Einfachster Weg: Suchbedingungen ändern

Tatsächlich gibt es nur eines: Gefällst du als Person angeblich niemandem, so gilt es, deine Wünsche und Vorstellungen anzupassen.

1. Du änderst das Umfeld, in dem du suchst.
2. Du änderst dein „Beuteschema“.
3. Du erweiterst deinen Suchhorizont.

Das sind die einfachen Vorschläge.

Etwas mehr Mühe: Kleinigkeiten in der Erscheinung und im Verhalten verändern

Die zweite Angelegenheit ist schwieriger. Die Theorie über dich wäre: Du erkennst, dass es ganz gut wäre, dich zu ändern, aber du weißt nicht, wie das gehen (oder enden) soll.

Einige der Vorschläge zur Verhaltensänderung sind einfach:

1. Lernen, zuzuhören.
2. Individueller kleiden.
3. Mehr (und andere) Themen ansprechen.


Na schön, werdet ihr sagen, das ist ja nun wirklich Kinderkram. Doch wenn ich zum „Erwachsenenkram“ komme, dann geht den meisten schnell „die Puste aus“.

Lohnend, aber mit viel Aufwand verbunden

Denn wer sein Verhalten ändern will, der sollte…
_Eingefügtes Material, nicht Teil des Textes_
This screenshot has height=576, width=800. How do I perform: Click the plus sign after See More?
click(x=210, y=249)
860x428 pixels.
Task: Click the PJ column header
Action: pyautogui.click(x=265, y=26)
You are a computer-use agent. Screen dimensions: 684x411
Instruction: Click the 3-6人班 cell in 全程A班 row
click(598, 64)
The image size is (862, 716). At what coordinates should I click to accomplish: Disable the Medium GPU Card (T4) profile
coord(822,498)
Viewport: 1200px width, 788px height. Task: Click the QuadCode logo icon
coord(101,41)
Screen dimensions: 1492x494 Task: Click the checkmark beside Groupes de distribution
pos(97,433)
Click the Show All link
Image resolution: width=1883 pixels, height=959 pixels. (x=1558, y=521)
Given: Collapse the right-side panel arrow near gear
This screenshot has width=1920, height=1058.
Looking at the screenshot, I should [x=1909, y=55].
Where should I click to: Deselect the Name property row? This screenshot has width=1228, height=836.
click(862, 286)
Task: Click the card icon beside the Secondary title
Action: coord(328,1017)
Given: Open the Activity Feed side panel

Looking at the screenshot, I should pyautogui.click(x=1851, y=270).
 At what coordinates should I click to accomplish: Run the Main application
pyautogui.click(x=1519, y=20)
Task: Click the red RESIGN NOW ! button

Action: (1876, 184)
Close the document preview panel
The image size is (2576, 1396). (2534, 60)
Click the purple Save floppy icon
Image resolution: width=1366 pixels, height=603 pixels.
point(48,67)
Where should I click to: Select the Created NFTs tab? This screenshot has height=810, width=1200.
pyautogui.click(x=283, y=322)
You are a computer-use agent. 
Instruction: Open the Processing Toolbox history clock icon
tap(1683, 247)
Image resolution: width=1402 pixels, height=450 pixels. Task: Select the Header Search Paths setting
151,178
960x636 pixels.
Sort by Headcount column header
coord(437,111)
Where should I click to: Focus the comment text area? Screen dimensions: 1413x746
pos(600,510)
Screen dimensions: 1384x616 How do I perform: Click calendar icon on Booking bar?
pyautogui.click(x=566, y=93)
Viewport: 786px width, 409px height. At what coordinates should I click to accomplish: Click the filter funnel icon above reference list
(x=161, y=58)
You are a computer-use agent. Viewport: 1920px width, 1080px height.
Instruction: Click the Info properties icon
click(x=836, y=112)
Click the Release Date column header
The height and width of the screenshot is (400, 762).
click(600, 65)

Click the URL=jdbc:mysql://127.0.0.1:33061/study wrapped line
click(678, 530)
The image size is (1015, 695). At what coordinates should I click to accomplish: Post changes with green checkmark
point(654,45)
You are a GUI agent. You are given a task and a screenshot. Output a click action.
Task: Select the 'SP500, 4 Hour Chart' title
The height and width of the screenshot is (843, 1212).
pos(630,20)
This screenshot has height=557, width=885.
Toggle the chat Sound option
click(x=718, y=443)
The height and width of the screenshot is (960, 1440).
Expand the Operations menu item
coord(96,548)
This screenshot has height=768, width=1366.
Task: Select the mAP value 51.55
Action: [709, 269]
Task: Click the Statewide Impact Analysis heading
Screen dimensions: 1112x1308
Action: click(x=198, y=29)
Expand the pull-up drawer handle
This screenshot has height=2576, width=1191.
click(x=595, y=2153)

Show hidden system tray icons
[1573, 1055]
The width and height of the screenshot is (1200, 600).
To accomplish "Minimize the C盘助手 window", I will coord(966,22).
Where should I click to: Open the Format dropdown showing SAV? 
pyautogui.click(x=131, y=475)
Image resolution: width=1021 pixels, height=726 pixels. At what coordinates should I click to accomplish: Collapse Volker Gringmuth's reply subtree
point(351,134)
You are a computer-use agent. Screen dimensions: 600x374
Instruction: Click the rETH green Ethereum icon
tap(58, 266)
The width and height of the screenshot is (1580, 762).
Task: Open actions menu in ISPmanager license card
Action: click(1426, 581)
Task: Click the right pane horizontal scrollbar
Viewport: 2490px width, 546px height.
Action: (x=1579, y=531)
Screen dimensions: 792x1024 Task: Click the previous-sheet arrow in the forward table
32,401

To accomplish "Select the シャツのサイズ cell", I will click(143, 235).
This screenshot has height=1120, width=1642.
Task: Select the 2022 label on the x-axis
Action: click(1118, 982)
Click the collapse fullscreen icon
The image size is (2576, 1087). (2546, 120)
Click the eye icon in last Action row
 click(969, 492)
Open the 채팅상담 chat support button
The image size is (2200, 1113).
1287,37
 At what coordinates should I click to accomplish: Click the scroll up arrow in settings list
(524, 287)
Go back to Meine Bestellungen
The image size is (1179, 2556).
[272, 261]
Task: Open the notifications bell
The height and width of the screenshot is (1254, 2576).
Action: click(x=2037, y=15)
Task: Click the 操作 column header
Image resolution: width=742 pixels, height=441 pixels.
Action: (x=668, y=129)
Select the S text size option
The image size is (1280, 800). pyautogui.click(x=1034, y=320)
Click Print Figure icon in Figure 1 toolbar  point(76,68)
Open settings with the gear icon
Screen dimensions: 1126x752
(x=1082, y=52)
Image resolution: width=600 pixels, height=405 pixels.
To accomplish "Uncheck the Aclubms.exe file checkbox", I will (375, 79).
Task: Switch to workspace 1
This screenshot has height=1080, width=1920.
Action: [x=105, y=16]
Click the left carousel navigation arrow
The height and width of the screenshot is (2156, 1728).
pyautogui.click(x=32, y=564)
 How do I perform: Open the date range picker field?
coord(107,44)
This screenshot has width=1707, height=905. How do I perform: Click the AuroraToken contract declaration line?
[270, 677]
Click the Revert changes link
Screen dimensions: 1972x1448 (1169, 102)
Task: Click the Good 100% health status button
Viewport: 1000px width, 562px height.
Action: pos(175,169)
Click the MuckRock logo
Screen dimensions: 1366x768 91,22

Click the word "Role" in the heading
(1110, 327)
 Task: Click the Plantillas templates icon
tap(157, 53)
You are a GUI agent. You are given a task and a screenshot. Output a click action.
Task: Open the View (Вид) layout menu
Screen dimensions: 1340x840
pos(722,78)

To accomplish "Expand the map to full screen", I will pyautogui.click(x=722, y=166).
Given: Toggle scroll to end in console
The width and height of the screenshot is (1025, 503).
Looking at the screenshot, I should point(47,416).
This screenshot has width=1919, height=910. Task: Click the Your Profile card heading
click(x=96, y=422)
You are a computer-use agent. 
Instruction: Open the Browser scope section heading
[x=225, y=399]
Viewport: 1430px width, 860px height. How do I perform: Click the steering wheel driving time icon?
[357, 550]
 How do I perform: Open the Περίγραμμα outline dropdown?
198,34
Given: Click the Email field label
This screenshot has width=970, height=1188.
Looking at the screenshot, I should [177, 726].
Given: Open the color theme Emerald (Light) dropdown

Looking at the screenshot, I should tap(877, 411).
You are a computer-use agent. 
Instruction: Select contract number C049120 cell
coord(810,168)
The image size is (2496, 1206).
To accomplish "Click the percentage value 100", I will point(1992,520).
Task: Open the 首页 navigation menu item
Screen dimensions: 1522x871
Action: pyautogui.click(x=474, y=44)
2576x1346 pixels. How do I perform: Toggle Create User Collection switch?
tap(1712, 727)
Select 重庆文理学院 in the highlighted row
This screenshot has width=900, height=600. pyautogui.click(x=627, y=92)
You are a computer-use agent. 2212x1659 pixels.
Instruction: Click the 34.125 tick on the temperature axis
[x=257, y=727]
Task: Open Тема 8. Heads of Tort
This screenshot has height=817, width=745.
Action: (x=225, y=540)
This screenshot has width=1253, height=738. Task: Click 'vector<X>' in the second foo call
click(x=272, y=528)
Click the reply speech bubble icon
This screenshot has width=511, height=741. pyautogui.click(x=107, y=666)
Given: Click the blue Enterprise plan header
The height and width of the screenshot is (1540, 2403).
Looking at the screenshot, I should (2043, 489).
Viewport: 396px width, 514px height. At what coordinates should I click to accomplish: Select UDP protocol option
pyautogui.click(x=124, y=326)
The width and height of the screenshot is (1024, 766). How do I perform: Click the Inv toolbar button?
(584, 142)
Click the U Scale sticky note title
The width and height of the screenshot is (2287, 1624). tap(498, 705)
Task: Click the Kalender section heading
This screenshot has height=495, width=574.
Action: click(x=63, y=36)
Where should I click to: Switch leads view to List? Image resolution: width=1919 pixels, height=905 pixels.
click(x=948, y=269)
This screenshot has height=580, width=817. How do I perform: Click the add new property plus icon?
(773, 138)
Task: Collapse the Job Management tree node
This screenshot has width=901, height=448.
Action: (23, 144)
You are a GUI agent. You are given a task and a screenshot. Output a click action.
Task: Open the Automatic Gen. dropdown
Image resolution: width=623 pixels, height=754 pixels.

1. Zeit haben für eine Veränderung.
2. Wissen, was er/sie aufgeben kann.
3. Erkennen, was er/sie beibehalten möchte.

Das ist der „Umbau der Persönlichkeit light“. Er kann durch Anleitungsbücher, Selbstkontrolle, Gespräche oder Rückkoppelung erreicht werden, möglicherweise auch durch Kurse.

Es gibt dazu einen Sinnspruch, der früher oft verwendet wurde. Verweltlicht heißt er:

Verändere an dir zum Guten, was sich verändern lässt. Nimm hin, was du nicht verändern kannst. Und lerne das eine von anderen zu Unterscheiden.

Ich darf euch verraten, dass es immer zuerst um eine nüchterne Bilanz geht, ähnlich wie bei der professionellen Problemanalyse, die in der Wirtschaft benutzt wird. Doch das wäre ein neues Thema.

Soweit die kurzen und knappen Ratschläge, die wirklich etwas nützen. Wer sich nicht selbst helfen will oder wer sich unsicher ist, wie der Weg zu den persönlichen Veränderungen aussehen soll, der benötigt professionelle Hilfe vor Ort. Sie ist nicht „barrierefrei“ und erfordert möglicherweise Wartezeiten.